- Specialty: Dermatology

= Atrophia maculosa varioliformis cutis =

Atrophia Maculosa Varioliformis Cutis (AMVC) is an idiopathic noninflammatory macular atrophy subtype that affects young people. Clinically, it is distinguished by a variety of shaped, shallow, sharply demaracated depressions.

== Signs and symptoms ==
The clinical feature of AMVC is the spontaneous onset of atrophic lesions that are usually on the face of adolescents. These lesions can be round, oval, linear, curvilinear, or rectangular with a regular margin and clearly defined edges. The sites most commonly affected are the bilateral malar regions. However the mandibular region and forehead may also be impacted. The absence of prior inflammatory or traumatic events at the lesion site is characteristic of this condition. There have been reports of extrafacial involvement, such as lesions on the forearm, posterior aspect of the pinna, and periumbilical area.
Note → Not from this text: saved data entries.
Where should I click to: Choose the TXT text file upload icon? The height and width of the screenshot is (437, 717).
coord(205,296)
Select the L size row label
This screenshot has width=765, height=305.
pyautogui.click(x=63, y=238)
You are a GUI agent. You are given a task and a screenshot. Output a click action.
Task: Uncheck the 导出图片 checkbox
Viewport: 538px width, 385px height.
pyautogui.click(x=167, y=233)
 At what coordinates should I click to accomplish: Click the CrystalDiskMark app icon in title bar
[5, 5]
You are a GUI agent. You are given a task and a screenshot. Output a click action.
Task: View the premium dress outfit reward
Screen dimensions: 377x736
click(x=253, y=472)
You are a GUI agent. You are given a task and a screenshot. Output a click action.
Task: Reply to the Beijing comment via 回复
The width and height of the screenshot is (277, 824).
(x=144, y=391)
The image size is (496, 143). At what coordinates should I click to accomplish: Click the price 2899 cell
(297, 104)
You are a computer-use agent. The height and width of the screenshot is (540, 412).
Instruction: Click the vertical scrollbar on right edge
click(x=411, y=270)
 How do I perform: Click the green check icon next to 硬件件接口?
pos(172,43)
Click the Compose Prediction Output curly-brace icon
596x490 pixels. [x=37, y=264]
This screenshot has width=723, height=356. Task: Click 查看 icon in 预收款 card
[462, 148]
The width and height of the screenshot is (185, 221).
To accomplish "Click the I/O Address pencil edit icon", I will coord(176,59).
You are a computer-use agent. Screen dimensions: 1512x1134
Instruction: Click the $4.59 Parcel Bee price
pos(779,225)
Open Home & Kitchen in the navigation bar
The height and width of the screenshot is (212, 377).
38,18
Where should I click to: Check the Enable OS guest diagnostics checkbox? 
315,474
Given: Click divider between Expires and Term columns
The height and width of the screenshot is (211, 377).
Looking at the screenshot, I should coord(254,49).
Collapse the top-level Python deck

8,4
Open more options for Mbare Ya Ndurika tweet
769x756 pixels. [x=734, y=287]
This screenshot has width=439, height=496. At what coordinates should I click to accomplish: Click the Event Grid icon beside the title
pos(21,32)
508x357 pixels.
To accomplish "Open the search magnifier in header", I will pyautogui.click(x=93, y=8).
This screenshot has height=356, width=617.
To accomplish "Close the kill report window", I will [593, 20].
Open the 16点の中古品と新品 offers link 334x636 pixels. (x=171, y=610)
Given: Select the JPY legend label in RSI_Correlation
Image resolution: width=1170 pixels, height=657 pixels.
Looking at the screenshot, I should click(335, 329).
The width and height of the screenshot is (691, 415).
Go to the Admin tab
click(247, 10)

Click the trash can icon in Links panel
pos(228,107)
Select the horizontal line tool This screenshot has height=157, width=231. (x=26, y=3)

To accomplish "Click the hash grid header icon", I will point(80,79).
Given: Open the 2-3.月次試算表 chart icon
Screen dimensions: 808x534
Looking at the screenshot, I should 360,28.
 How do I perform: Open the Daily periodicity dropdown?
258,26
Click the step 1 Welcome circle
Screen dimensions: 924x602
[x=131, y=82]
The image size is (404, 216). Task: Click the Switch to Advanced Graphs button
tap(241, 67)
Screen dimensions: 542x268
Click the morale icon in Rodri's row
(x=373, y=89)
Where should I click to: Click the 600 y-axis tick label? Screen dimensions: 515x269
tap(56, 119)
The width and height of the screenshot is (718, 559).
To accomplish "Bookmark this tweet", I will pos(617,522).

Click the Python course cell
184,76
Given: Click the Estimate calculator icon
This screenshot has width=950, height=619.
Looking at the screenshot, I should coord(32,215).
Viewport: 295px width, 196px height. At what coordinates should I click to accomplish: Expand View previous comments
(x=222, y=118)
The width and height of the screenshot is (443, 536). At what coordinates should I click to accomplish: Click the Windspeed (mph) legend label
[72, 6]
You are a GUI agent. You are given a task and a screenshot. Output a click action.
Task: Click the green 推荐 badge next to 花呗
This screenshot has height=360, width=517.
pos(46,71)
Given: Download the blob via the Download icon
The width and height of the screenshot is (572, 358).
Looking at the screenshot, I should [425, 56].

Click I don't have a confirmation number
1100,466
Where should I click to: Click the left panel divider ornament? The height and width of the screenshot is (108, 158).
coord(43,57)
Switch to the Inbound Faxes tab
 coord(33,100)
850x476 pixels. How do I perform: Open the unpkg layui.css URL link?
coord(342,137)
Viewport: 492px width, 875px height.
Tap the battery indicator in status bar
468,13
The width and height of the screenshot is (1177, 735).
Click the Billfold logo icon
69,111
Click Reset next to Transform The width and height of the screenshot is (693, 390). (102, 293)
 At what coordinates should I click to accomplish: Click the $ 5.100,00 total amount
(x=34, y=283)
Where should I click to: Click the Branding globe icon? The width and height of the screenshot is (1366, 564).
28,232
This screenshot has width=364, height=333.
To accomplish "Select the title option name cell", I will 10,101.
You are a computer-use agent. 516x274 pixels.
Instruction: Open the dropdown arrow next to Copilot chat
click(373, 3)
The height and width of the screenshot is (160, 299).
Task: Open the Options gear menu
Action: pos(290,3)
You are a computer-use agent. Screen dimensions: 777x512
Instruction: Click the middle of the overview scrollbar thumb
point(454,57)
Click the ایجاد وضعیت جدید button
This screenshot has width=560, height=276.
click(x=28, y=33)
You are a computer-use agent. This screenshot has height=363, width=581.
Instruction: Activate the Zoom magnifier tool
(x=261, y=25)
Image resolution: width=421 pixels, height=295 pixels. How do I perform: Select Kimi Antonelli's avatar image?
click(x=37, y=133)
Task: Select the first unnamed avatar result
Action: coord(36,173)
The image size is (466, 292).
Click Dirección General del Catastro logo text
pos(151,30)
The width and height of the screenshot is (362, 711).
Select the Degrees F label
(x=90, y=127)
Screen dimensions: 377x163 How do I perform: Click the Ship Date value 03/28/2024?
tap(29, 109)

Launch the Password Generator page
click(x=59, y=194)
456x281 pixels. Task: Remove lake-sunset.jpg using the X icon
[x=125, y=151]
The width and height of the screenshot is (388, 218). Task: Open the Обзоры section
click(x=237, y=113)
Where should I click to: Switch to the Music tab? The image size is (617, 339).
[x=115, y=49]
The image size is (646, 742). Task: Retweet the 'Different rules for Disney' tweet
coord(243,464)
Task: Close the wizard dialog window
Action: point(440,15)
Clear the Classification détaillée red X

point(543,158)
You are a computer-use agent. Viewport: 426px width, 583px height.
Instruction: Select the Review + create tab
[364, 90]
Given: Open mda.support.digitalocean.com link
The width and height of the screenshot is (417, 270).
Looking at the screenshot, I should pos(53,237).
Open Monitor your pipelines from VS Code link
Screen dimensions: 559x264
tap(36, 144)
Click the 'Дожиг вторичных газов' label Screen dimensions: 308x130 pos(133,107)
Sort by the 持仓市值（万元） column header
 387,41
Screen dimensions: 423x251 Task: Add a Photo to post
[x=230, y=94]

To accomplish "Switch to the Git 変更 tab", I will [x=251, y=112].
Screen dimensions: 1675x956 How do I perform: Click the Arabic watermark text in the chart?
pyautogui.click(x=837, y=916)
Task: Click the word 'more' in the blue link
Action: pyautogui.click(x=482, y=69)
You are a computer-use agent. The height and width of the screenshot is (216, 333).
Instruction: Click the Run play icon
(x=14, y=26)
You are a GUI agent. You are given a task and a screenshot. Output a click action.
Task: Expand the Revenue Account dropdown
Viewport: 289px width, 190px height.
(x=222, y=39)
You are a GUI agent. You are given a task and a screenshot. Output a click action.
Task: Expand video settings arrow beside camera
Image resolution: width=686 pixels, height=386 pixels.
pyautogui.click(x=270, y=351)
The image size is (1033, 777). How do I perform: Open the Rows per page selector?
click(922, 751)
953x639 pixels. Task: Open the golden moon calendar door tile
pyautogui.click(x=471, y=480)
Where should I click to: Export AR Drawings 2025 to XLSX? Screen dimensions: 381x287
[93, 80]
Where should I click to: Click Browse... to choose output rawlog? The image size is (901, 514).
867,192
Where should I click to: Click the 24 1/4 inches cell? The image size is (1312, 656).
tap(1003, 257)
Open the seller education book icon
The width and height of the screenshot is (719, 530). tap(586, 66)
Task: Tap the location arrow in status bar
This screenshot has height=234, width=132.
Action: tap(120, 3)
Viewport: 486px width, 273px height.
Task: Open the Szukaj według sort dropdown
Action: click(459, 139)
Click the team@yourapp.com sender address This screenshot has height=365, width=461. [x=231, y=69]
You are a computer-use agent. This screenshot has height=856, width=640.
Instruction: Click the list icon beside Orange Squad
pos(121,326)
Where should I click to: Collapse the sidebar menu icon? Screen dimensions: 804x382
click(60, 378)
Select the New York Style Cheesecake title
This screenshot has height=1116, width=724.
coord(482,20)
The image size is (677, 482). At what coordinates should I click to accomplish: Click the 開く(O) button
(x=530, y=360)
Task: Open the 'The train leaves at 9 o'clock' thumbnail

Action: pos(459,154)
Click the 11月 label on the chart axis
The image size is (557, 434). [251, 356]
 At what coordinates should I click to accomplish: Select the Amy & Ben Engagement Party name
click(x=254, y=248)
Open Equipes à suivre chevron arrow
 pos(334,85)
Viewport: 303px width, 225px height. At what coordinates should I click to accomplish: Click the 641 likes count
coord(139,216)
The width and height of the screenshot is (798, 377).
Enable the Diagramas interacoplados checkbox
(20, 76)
The lesion may range in size from 0.2-2 cm in length and 0.2-0.5 cm in width; neither exfoliation nor pigmentary changes may be present. They are cicatricial and depressed in comparison to the surrounding skin.

== Causes ==
Although the exact cause of AMVC is unknown, a familial occurrence that has been documented in the past raises the possibility that the condition is inherited rather than the result of an environmental insult. There have been reports of cases linked to pachydermodactyly and extrahepatic biliary atresia, although these links might be accidental.

== Diagnosis ==
Patients with facial atrophic lesions with well-defined edges and no erythema, induration, pigmentary changes, or honeycombed pattern are typically diagnosed with AMVC primarily based on clinical findings. With a comparatively normal dermis, a small reduction in or fragmentation of the elastic fibers, no fibrosis, and little to no inflammation beneath the shallow depression of the epidermis, the histological features are nonspecific.